## Текст
▼

Интервью с Леваном Капанадзе
September 30, 2014
В этом году без лишних слов фильм Александра Котта «Испытание» взорвал «Кинотавр».
Награды за лучшую операторскую работу удостоился Леван Капанадзе («Елки», «В спорте только девушки», «Подсадной», «Обратная сторона луны»), который так искусно и тонко визуализировал идею фильма, где все молчат, словно в подводном мире. Мы встретились с мастером и поговорили о настоящих испытаниях в работе: паранойе из-за отсутствия времени, съемках в морге и тубдиспансере, частых разочарованиях и кино, которому есть куда расти.
во время интервью, июнь 2014
RS: Леван, в первую очередь позволь поздравить тебя с такой значимой победой! Узнав, что фильм будет без слов, ты осознал, что на тебя ложится огромная ответственность сделать идею понятной через визуальный ряд? Что ты вообще подумал на этот счет?
Леван: Услышать от Саши приглашение прийти на немое кино было достаточно неожиданно. Я не был вовлечен в предварительную подготовку, которая длилась очень долго. Сначала это должно было быть совсем другое полотно - эпическое, высокобюджетное, про испытание атомного взрыва с учеными, лабораториями и так далее. В результате получилось такое кино, которое вы видите. Если не видели, то может еще и не понравится (смеется). По «Кинотавру» ходил такой слух, что посмотреть этот фильм — целое испытание. Нужно пуститься в тот мир, который Саша создал на экране, и принять условия игры. Что касается ответственности, то я являюсь лишь продолжением замысла, вся идея Саши. Он даже мыслит кадрами — все конкретно и четко, задачи более чем ясны. Я совсем не ожидал, что у фильма будет такой успех.

▲

## Выдержка из данных
▼

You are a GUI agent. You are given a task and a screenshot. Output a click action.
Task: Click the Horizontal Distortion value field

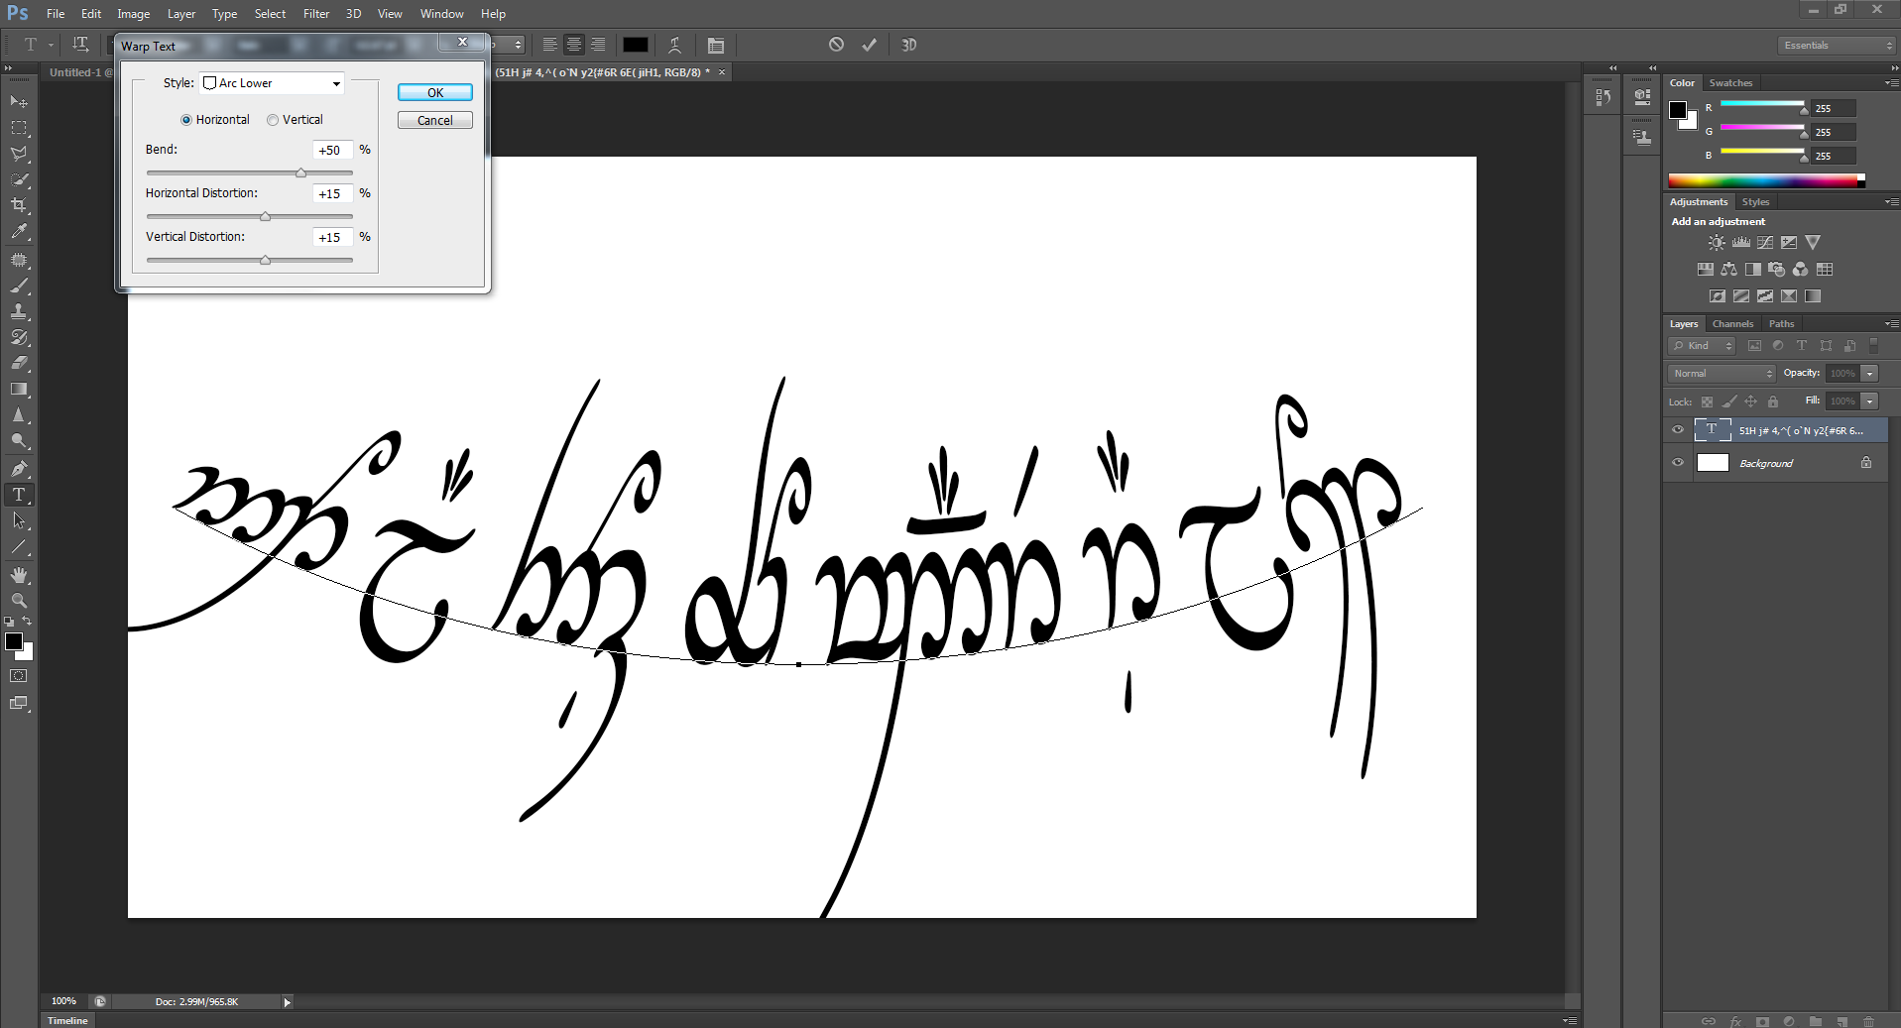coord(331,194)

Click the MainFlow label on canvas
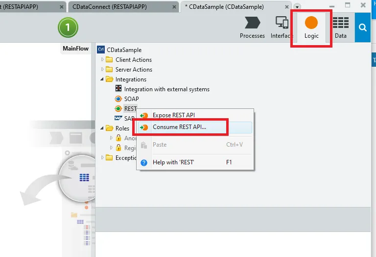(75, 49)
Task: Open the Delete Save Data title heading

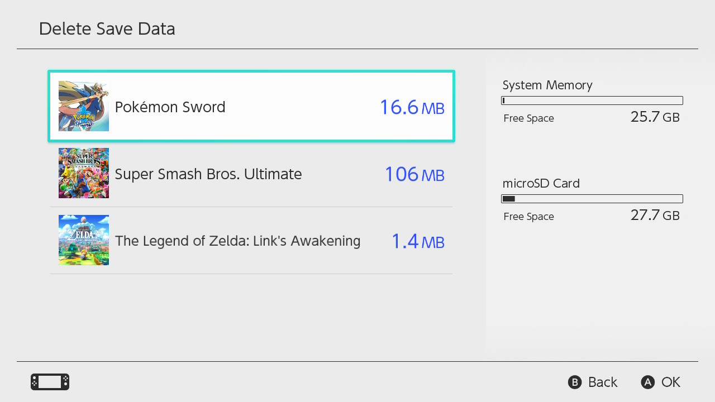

▲
▼

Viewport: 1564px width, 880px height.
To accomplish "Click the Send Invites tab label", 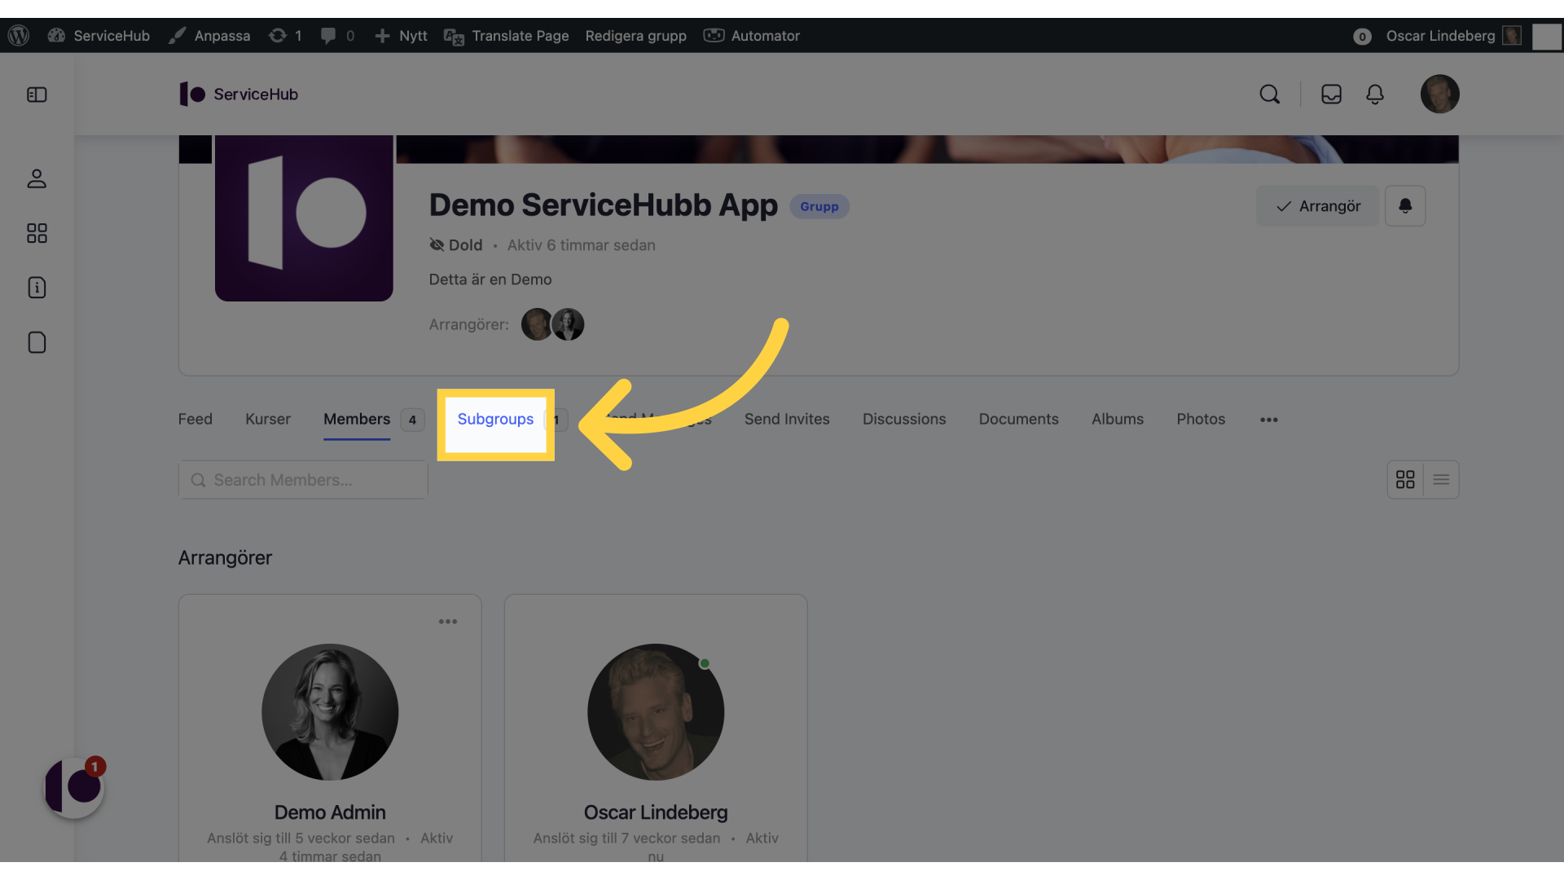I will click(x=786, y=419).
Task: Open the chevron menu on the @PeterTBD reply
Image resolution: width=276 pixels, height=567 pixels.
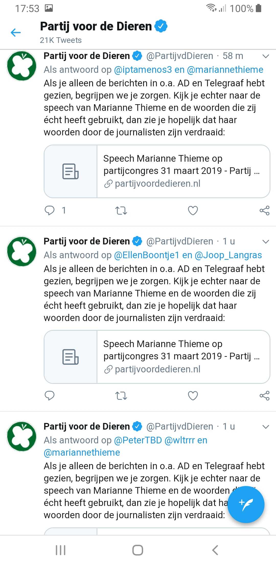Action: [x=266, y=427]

▲

## Задание
Перескажите короче абзац текста выше, который начинается словами «Награды за лучшую операторскую работу». Главные факты сохраните.

## Ответ к заданию
Награду за лучшую операторскую работу получил Леван Капанадзе. Он снимал «Елки», «В спорте только девушки», «Подсадного» и «Обратную сторону луны». Он тонко передал в изображении идею фильма, где все молчат, словно под водой. Разговор с ним шел о настоящих испытаниях в работе: о паранойе из-за нехватки времени, о съемках в морге и тубдиспансере, о частых разочарованиях и о кино, которому есть куда расти.